Supplied data:
*** Begin section ***
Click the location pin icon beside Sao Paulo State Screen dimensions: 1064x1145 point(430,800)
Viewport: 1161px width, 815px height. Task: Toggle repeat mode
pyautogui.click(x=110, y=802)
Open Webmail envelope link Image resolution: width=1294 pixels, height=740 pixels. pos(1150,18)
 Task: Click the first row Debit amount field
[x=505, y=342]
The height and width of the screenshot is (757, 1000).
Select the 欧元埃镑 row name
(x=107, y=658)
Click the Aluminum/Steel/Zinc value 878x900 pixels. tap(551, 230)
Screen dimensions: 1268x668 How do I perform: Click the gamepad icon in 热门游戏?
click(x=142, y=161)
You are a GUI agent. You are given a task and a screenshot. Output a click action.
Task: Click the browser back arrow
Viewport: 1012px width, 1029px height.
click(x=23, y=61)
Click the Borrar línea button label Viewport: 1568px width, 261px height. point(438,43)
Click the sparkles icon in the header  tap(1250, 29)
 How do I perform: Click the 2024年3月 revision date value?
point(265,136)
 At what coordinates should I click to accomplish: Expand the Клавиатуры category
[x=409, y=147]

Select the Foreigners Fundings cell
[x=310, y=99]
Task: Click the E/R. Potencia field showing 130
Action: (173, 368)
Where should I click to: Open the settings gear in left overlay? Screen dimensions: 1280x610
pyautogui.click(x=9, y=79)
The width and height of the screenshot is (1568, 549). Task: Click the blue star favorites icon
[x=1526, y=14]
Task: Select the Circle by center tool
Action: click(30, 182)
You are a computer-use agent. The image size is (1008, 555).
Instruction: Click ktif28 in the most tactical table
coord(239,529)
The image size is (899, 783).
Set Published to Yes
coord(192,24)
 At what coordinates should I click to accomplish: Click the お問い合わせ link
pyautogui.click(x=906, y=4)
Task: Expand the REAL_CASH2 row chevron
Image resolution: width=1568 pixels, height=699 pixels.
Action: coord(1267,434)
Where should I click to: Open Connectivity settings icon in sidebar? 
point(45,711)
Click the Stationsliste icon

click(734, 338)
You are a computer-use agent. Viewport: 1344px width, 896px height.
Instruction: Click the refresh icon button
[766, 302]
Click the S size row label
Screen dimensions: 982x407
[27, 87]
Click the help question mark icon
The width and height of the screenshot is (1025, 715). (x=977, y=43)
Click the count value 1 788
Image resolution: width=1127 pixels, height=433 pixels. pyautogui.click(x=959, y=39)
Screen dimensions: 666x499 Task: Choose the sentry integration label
*** End section ***
What you have to do: Restate the material above exactly, leaving nothing out.

Reply:
Click the location pin icon beside Sao Paulo State Screen dimensions: 1064x1145 point(430,800)
Viewport: 1161px width, 815px height. Task: Toggle repeat mode
pyautogui.click(x=110, y=802)
Open Webmail envelope link Image resolution: width=1294 pixels, height=740 pixels. pos(1150,18)
 Task: Click the first row Debit amount field
[x=505, y=342]
The height and width of the screenshot is (757, 1000).
Select the 欧元埃镑 row name
(x=107, y=658)
Click the Aluminum/Steel/Zinc value 878x900 pixels. tap(551, 230)
Screen dimensions: 1268x668 How do I perform: Click the gamepad icon in 热门游戏?
click(x=142, y=161)
You are a GUI agent. You are given a task and a screenshot. Output a click action.
Task: Click the browser back arrow
Viewport: 1012px width, 1029px height.
click(x=23, y=61)
Click the Borrar línea button label Viewport: 1568px width, 261px height. point(438,43)
Click the sparkles icon in the header  tap(1250, 29)
 How do I perform: Click the 2024年3月 revision date value?
point(265,136)
 At what coordinates should I click to accomplish: Expand the Клавиатуры category
[x=409, y=147]

Select the Foreigners Fundings cell
[x=310, y=99]
Task: Click the E/R. Potencia field showing 130
Action: (173, 368)
Where should I click to: Open the settings gear in left overlay? Screen dimensions: 1280x610
pyautogui.click(x=9, y=79)
The width and height of the screenshot is (1568, 549). Task: Click the blue star favorites icon
[x=1526, y=14]
Task: Select the Circle by center tool
Action: click(30, 182)
You are a computer-use agent. The image size is (1008, 555).
Instruction: Click ktif28 in the most tactical table
coord(239,529)
The image size is (899, 783).
Set Published to Yes
coord(192,24)
 At what coordinates should I click to accomplish: Click the お問い合わせ link
pyautogui.click(x=906, y=4)
Task: Expand the REAL_CASH2 row chevron
Image resolution: width=1568 pixels, height=699 pixels.
Action: coord(1267,434)
Where should I click to: Open Connectivity settings icon in sidebar? 
point(45,711)
Click the Stationsliste icon

click(734, 338)
You are a computer-use agent. Viewport: 1344px width, 896px height.
Instruction: Click the refresh icon button
[766, 302]
Click the S size row label
Screen dimensions: 982x407
[27, 87]
Click the help question mark icon
The width and height of the screenshot is (1025, 715). (x=977, y=43)
Click the count value 1 788
Image resolution: width=1127 pixels, height=433 pixels. pyautogui.click(x=959, y=39)
Screen dimensions: 666x499 Task: Choose the sentry integration label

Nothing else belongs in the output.